- Die geopolitische Lage zwischen den USA und Europa ist erneut angespannt. Die Erwartungen an ein Friedensabkommen zwischen den USA und Iran haben sich abgekühlt, was das Risiko einer Blockade der Straße von Hormus verlängert. Der Preis für Brent-Rohöl-Futures stieg auf 106,44 US-Dollar pro Barrel.
- Der europäische Staatsanleihenmarkt erlebte einen signifikanten Ausverkauf. Die Rendite zweijähriger deutscher Staatsanleihen stieg um 6,3 Basispunkte auf 2,7085 %, während die Rendite zehnjähriger italienischer Staatsanleihen auf 3,8684 % anstieg.
- Der Geldmarkt hat die Zinserhöhungspreise der Europäischen Zentralbank nach oben korrigiert. Derzeit sind drei Zinserhöhungen um jeweils 25 Basispunkte im laufenden Jahr vollständig eingepreist, wobei die Wahrscheinlichkeit restriktiver Maßnahmen bei der Juni-Sitzung bei fast 90 % liegt.
Geopolitische Spannungen erhöhen das Energierisiko
Die Konfliktvariablen im Nahen Osten dominieren erneut das Risikomodell des europäischen Marktes. Die Ablehnung des Friedensvorschlags aus Teheran durch die USA erhöht die Wahrscheinlichkeit einer weiteren Verzögerung der seit zehn Wochen andauernden geopolitischen Spannungen. Da der Zugang zur Straße von Hormus, einem globalen Engpass für den Energietransport, behindert ist, wird die Anfälligkeit des Ölmarktes auf der Angebotsseite verstärkt. Brent-Rohöl bleibt nach dem Überschreiten der 100-Dollar-Marke in einem hohen Bereich von 106,44 Dollar. Der Leiter der Zins- und Kreditforschung der Commerzbank weist darauf hin, dass die gedämpfte makroökonomische Stimmung direkt aus dieser geopolitischen Pattsituation ohne wesentliche Fortschritte resultiert. Sollte die Unterbrechung der Ölversorgung länger als erwartet andauern, könnte sich die Risikoprämie auf dem Energiemarkt auf langfristige Verträge ausweiten.
Neubewertung der EZB-Zinspolitik
Die festen Energiepreise haben die Markterwartungen für den Inflationspfad im Euroraum direkt verändert. Das Statistische Bundesamt bestätigte, dass die endgültige Inflationsrate im April leicht auf 2,9 % gestiegen ist, was die Marktängste über eine hartnäckige Inflation bestätigt. Vor diesem Hintergrund hat sich die Handelslogik des Rentenmarktes schnell an die restriktiveren geldpolitischen Erwartungen angepasst.

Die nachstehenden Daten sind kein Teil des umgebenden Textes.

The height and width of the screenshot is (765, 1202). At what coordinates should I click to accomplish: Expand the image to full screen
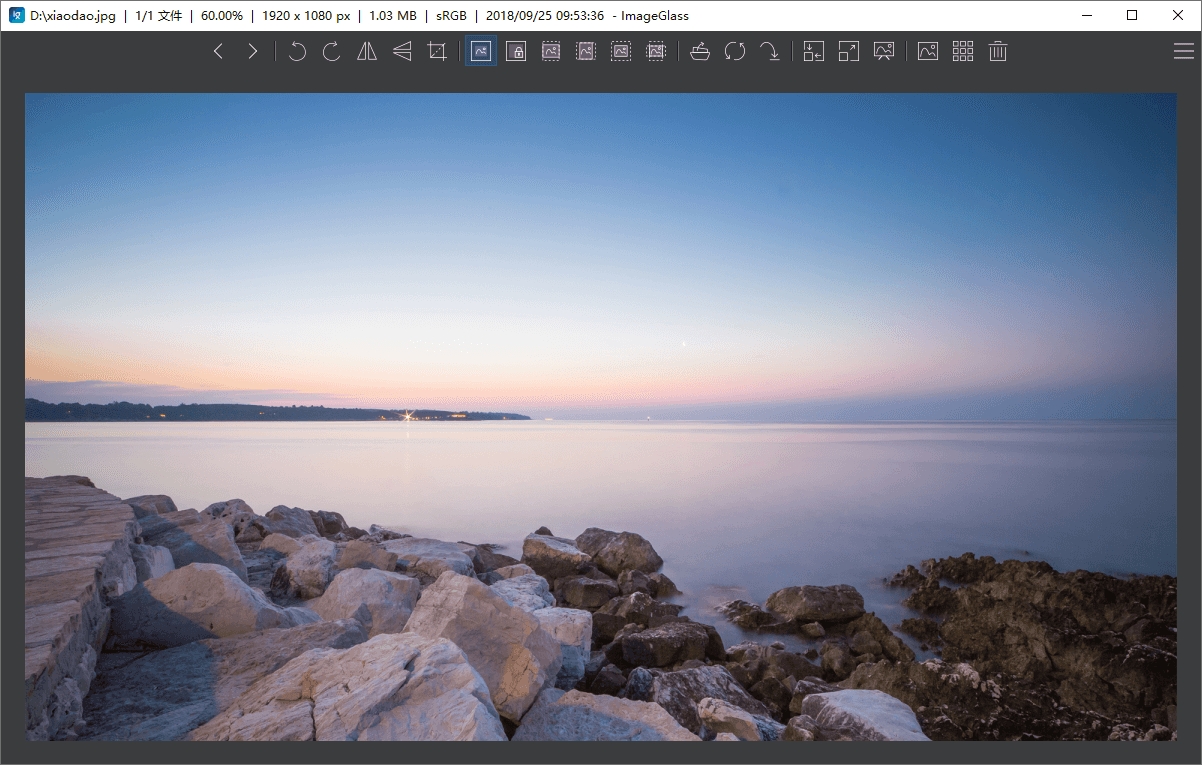click(849, 51)
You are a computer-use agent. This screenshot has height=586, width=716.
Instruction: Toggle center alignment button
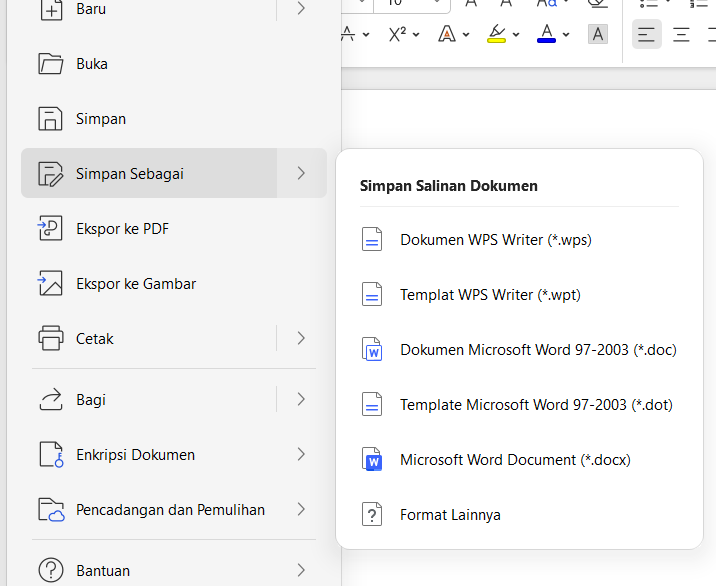682,34
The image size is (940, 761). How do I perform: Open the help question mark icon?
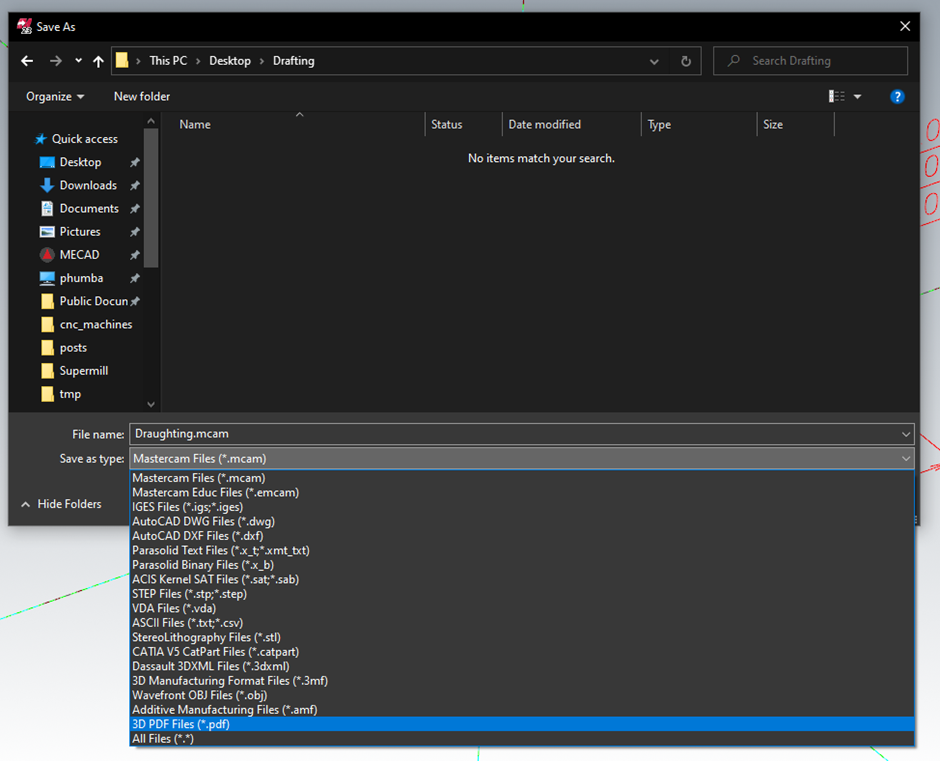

Händler haben ihre vorherigen Zinssenkungswetten stark reduziert und die dreimalige Zinserhöhung um 25 Basispunkte im laufenden Jahr vollständig in die aktuelle Swap-Kurve eingepreist. Sollte die Kerninflationsrate in den kommenden Monaten keine klaren Rückgangssignale liefern, wird die Wahrscheinlichkeit, dass die EZB im Juni Maßnahmen zur Straffung ergreift, um die Inflationserwartungen zu verankern, weiter zementiert.
Ausweitung der Spreads zwischen Kern- und Randanleihen
Die Neubewertung der Zinserwartungen hat zu einer differenzierten Anpassung der Renditen auf dem Markt für Staatsanleihen im Euroraum geführt. Die Rendite zehnjähriger deutscher Staatsanleihen, die als risikoloser Referenzzins in der Region gilt, stieg um 4,3 Basispunkte auf 3,0875 %. Gleichzeitig stieg die Rendite zehnjähriger italienischer Staatsanleihen, die empfindlicher auf Finanzierungskosten reagiert, um 8,7 Basispunkte. Diese Ausweitung der Spreads zwischen den Staatsanleihen der Kern- und Randländer spiegelt wider, dass der Markt bei der Neubewertung des Zinsrisikos auch das Kreditrisiko der Staaten neu bewertet. Sollte die EZB gezwungen sein, in einem Umfeld mit schwacher Wirtschaftsdynamik die Straffung zu beschleunigen, wird der finanzielle Spielraum hochverschuldeter Mitgliedstaaten einer strengeren Marktprüfung unterzogen.